Zudem führt dieses Merkmal bei der verteidigten Vorichtung zu einem, für den Fachmann nicht selbstverständlichen bzw. vorhersehbaren Vorteil gegenüber dem genannten Stand der Technik, so dass die verteidigte Vorrichtung dem Fachmann auch nicht unter Einbeziehen seines Wissen nahegelegt wird. Denn durch das Vorsehen der parallel zur Fensterscheibe angeordneten transparenten Glasscheibe wird der Strahlenverlauf in Zusammenwirken mit der Linse, ausgehend von den im Stand der Technik bekannten Sensoren, in vorteilhafter Weise so beeinflusst, dass die Lichtstrahlen des Objekts seitlich versetzt auf die Linse auftreffen, was eine kompaktere Bauform des Sensorgehäuses ermöglicht (vgl. hierzu Streitpatent, Abs. [0023]).
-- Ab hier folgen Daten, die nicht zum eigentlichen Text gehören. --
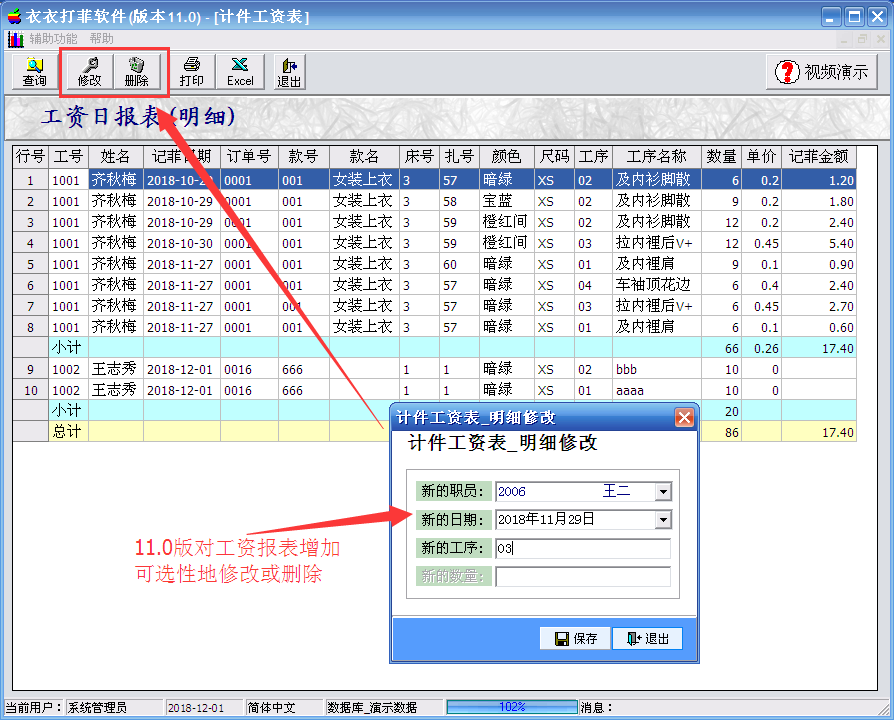Click the 记菲金额 column header
Viewport: 894px width, 720px height.
[x=818, y=157]
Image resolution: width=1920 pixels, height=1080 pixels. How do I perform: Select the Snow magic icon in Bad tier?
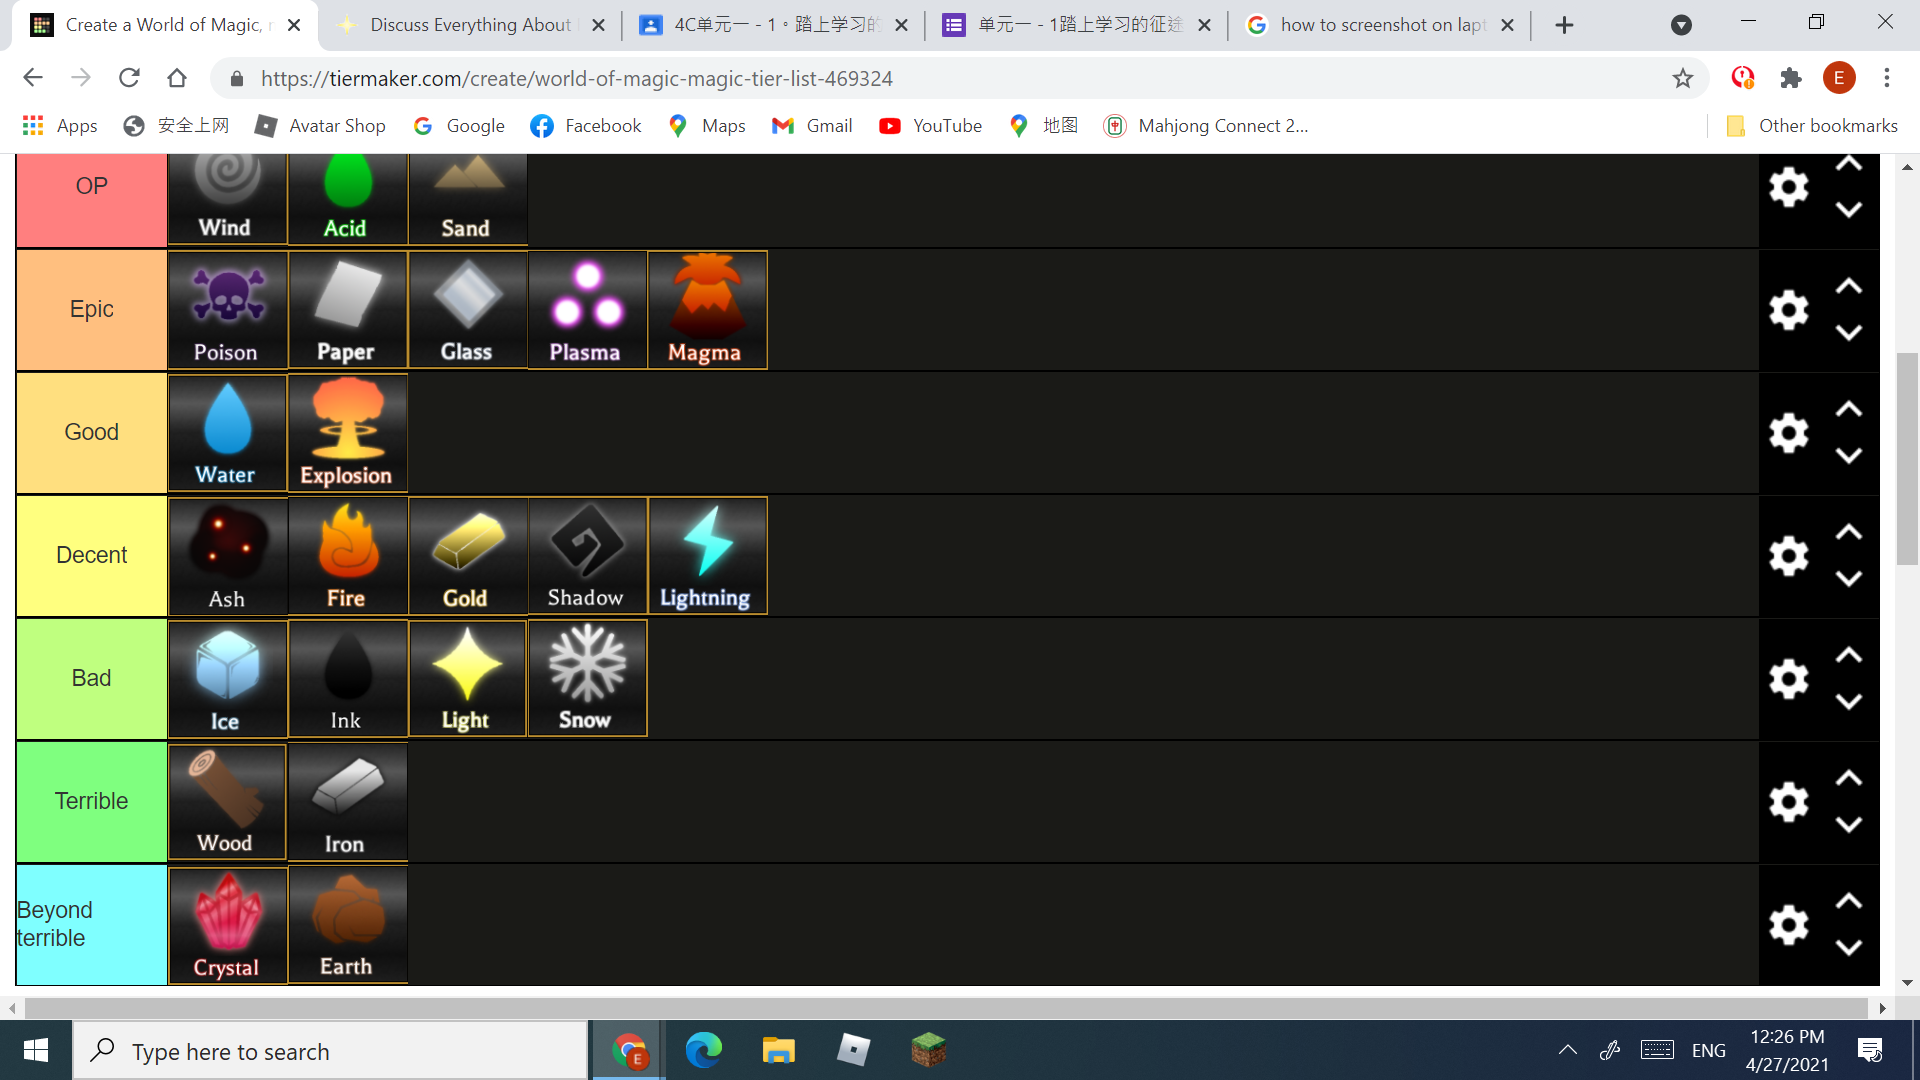pyautogui.click(x=584, y=678)
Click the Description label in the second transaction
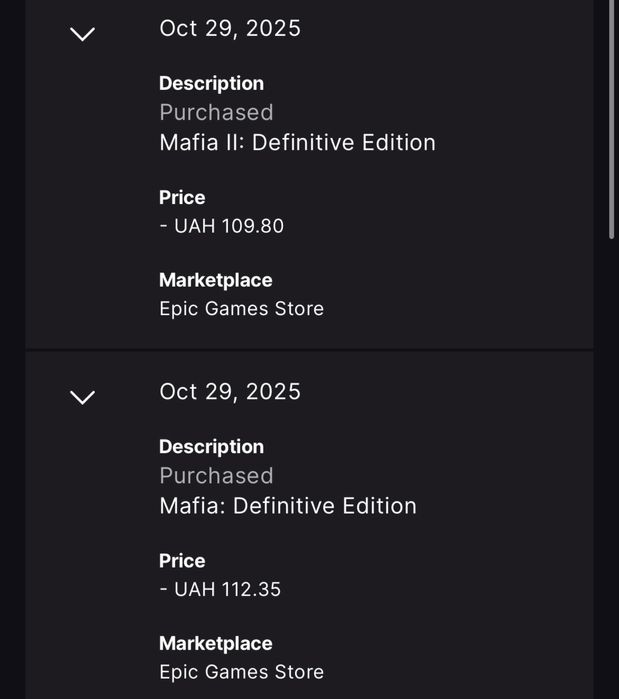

c) Da die zweifelsfrei gewerblich anwendbare Vorrichtung des Anspruchs 1 nach Hilfsantrag neu ist und auf einer erfinderischen Tätigkeit des Fachmanns beruht, ist sie patentfähig.
6. Die abhängigen Patentansprüche 2 bis 7 nach Hilfsantrag betreffen über das Selbstverständliche hinausgehende Ausgestaltungen des Gegenstandes des Patentanspruchs 1 und sind daher ebenfalls patentfähig.
7. Da die vorgelegten geltenden Unterlagen auch den formellen Anforderungen des § 34 PatG genügen, war das Patent im Umfang des Hilfsantrags zu erteilen.